This year put your work anxiety aside

Close your eyes and imagine you have an ice cube on your back. Now imagine a pastor taco with lemon or an Iberian ham sandwich. I bet that (if you did do it) your back felt cold or your mouth watered. This is because the brain works in wonderful ways. It has the incredible capability to make real what is not real; by just imagining it we feel it.

When we BELIEVE that we are doing it badly or we BELIEVE that someone doesn’t like us we REALLY feel anxiety in our bodies. They say that dreaming doesn’t cost a thing, but they are wrong. Neurologically, dreaming of bad things, causes us real stress. It costs us headaches, stomach aches, gastritis, colitis, dermatitis, etc. All of those “minor” conditions that are increasingly more common.

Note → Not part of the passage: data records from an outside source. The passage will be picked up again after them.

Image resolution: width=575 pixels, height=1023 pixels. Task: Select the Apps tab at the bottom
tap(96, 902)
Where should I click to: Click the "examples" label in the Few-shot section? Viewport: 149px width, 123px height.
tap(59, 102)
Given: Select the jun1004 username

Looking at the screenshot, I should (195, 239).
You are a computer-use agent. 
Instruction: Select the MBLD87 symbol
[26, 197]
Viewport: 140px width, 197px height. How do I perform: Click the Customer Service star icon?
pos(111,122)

It would seem to be one of the consequences of capitalism and one from which we can hardly escape. The number one rule of the capitalist system is do more; be better than the other, compete. The problem isn’t in trying to be better than we are, and it wouldn’t even be a problem to try to be better than the other; what is slashing our spirit is the anxiety of feeling inadequate. We are all in the same loop. Even though you may hate reguetón, you have surely heard that J. Balvin is the globe’s #1 recording artist on YouTube. Well he has talked openly about his anxiety disorder (1) and has even become a spokesperson for mental health- not even the most listened to recording artist in the world is saved. Chris Evans suffers from social anxiety, Ryan Reynolds has talked openly about the same thing. To suffer from anxiety is to have worries and intense, excessive and persistent fears in everyday situations, and these fears happen to all of us.

Iron clad self-esteem is required to avoid falling in the trap of “everyone is better than me”. Everyone has fun, everyone is productive, everyone enjoys life and they don’t suffer. The problem is that all those thoughts are BELIEFS;it isn’t true. It isn’t true that everyone else has more fun, nor do they produce more, they don’t have better relationships than yours, nor do they wake up with less circles under their eyes than you nor do they do more exercise than you.

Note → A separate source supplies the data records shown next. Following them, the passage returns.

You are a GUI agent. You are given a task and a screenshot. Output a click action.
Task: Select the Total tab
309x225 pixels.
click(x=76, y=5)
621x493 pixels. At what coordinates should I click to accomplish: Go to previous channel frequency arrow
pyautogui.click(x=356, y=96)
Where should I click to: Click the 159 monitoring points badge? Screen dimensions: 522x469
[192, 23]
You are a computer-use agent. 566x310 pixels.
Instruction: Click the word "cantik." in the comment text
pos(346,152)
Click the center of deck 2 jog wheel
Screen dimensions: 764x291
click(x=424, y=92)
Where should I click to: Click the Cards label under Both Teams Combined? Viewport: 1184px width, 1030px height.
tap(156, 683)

Taking it to the occupational sphere, believing that our co-workers work better than we do fills us with anxiety. That they get along better with the boss, that other agencies do it better; that they are subjected to less changes, that they are less pressured. That we are going to lose pitch, the account, the fee. All of this generates stress that far from making us more competitive, it is making us sick. In fact, there are already several very accessible scientific as well as “pop” contents that help us to reduce stress through very simple tips: meditation apps to do in the office, imagine scenarios linked to nature in the work place, install aquariums, decorate with plants, include outdoor activities in your agenda, etc. (2)

And the numbers are not the very encouraging:  since 2017 Mexico is the country with the most stressed work force in the world and Spain is #1 in Europe. In Mexico 75% suffer from burnout syndrome or fatigue due to occupational stress. In Spain 40% of the workers and more than half of the employers admit to suffering from stress (3, 4). Could it be that the work culture itself favors this stress thinking that if we demand more of ourselves we will produce more? If you have people in your charge: do you know how much stress your orders put on them? There has been much talk about how burnouts entail layoffs, absenteeism, things that in the long run cause real economic costs. But beyond this: do we want to carry the burden of the impaired health of our people? Or of our own health?

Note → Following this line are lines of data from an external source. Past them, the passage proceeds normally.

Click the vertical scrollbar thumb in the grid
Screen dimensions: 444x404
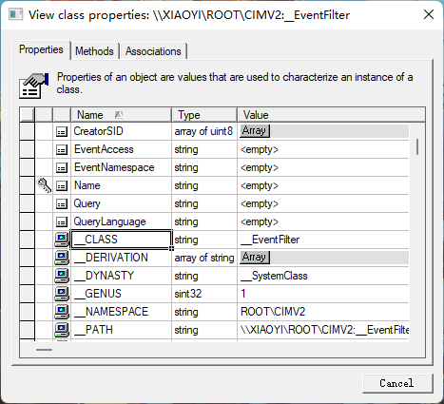[x=417, y=146]
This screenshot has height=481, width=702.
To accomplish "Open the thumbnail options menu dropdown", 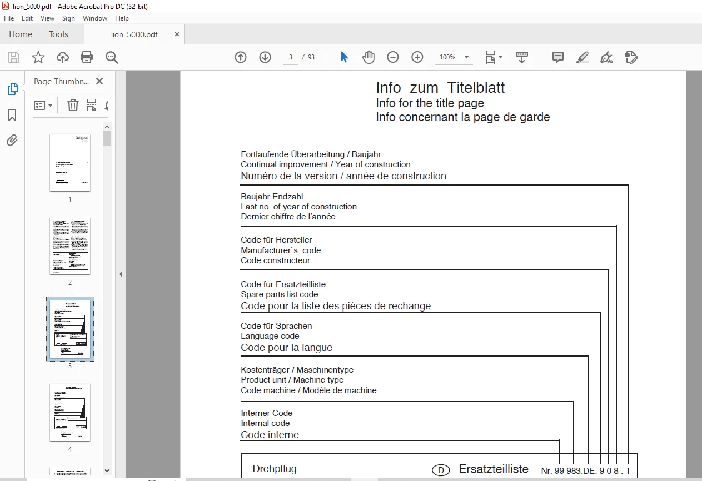I will pyautogui.click(x=43, y=105).
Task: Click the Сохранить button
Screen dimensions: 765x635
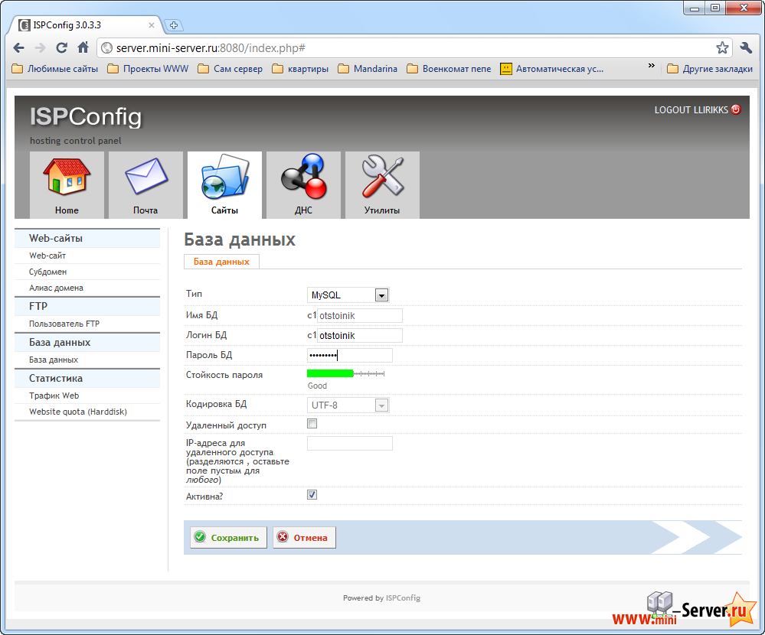Action: 227,537
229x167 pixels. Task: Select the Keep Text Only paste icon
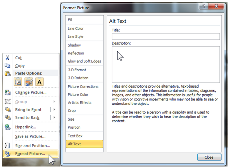pyautogui.click(x=40, y=82)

What is interesting is to understand that this belief-reality relation also works in the positive pole. If as professionals, we focus on what we consider our strengths, on what others have praised us for, or the projects that have been successful throughout our careers; we will surely project that self-confidence to others and while we’re at it we can reduce our imposter syndrome a little- like even Margot Robbie!- (5)

If, as a company, WE BELIEVE that the competition does it better than us, it is probable that we are setting the conditions for this to become a reality. What if instead of believing this, we change the perspective a little and we focus on what we are doing well. How about punishing ourselves less as an innovation, planning and research area. What if we take more breaks to celebrate the achievements. IF WE BELIEVE IT. If we are less demanding of ourselves. If we value the work from 2019. Start with a meeting to understand how your team feels, how they can go from being more productive-without-intention, to more focused, more compassionate with themselves. Maybe then we will release the business endorphins necessary to start the year with a more open attitude towards what is good. If we become less anguished and enjoy more, surely we will end up getting closer to our goals.